Offerings/Adimu connects historical photographic methods to ancestry, modernity, and their residues in the contemporary Transamerican African Diaspora. The work reclaims and appropriates 19th-century photographic tintype to produce objects in which the Western African liturgy is at its center. The series suggests a a mode of de-representation of nineteenth-century daguerreotypes in which individual identity is at its core. Instead, OfferingsAdimu speaks of Western African communities violently displaced from their land by the Atlantic slave trade, their liturgy, and cosmology traditionally erased from Western historical accounts but largely practiced in the African diasporas. As a result, in the Americas, the worship of the Orishas remains a common trait. People offer to the to the Orishas, the Orishas take care of people
Each case is made of Iroko wood, the tree through which the Orishas manifest the divinity of ancestry. On the right side of each case, is a tintype suggesting the offering of specific food or element designated to a specific Orisha or cause. On the left side of each tintype, is a pad lined with press printed fabric that displays the colors and abstract shapes referring to each Orisha and provoking a conversation about Western modern art and its appropriations of African geometric patterns and shapes. In addition, this work is my investigation on traditional modes of archive display which for each case rests on top of a black velvet cradle commonly used for special collections’ items.

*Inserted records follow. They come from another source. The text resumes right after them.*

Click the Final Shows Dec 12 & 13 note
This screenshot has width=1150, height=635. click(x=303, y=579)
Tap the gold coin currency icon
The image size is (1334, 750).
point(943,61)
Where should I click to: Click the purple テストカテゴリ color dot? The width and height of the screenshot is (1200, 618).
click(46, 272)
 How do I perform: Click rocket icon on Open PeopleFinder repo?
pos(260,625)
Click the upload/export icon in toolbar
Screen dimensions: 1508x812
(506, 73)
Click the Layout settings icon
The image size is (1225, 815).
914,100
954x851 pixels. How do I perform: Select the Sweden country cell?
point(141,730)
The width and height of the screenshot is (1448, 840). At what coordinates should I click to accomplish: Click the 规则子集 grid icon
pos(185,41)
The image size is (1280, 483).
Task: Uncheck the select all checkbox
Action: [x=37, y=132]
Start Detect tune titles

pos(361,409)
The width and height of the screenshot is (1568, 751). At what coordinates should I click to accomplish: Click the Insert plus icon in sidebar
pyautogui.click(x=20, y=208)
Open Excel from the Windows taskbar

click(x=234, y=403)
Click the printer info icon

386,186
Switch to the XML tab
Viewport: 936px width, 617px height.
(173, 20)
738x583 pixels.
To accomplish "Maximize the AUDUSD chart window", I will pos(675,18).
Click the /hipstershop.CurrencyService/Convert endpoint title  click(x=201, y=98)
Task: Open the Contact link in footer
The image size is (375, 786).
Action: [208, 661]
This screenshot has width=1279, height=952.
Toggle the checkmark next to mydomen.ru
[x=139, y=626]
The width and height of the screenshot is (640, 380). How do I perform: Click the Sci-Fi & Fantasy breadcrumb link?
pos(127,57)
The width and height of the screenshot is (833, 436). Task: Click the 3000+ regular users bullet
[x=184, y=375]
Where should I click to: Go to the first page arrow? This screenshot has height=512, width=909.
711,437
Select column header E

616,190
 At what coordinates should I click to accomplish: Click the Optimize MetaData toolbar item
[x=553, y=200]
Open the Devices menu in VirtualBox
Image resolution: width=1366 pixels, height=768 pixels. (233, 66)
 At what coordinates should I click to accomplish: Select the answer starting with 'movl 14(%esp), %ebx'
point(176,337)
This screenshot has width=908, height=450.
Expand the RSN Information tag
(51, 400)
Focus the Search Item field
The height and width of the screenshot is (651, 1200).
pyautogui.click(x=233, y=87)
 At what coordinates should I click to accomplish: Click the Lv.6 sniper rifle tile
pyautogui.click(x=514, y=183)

The title - OfferingsAdimu - refers both to the very act of offering the food to the Orishas and to a broader possibility: The Western African culture as a sacred offering from the African continent to the Americas. A gift not yet fully comprehended, accepted, or availed.
Offerings adds to the dialogue previously established by Rubem Valetim, whose work was based in African patterns and traditions, and Mario Cravo Neto, whose photographic work aimed to create visual transcendence for the subject of African Brazilian liturgy, and on African Americans artistic strategies used by Carrie Mae Weems - for Weems’ intervention on colonial archives, Lorna Simpson - for Simpsons’ anti-portraiture aesthetic argument and Satch Hoyt - for the reflection on agentic objects.
Offerings has been awarded the 2020 Hariban Juror’s Choice Award chosen by Lucy Gallun, Silver 2020 Fine Art Award from the Budapest International Photo Award, the 2019 SPE Student Innovation Award, and the First Place Award at the 2018 Light Factory Portfolio Throwdown.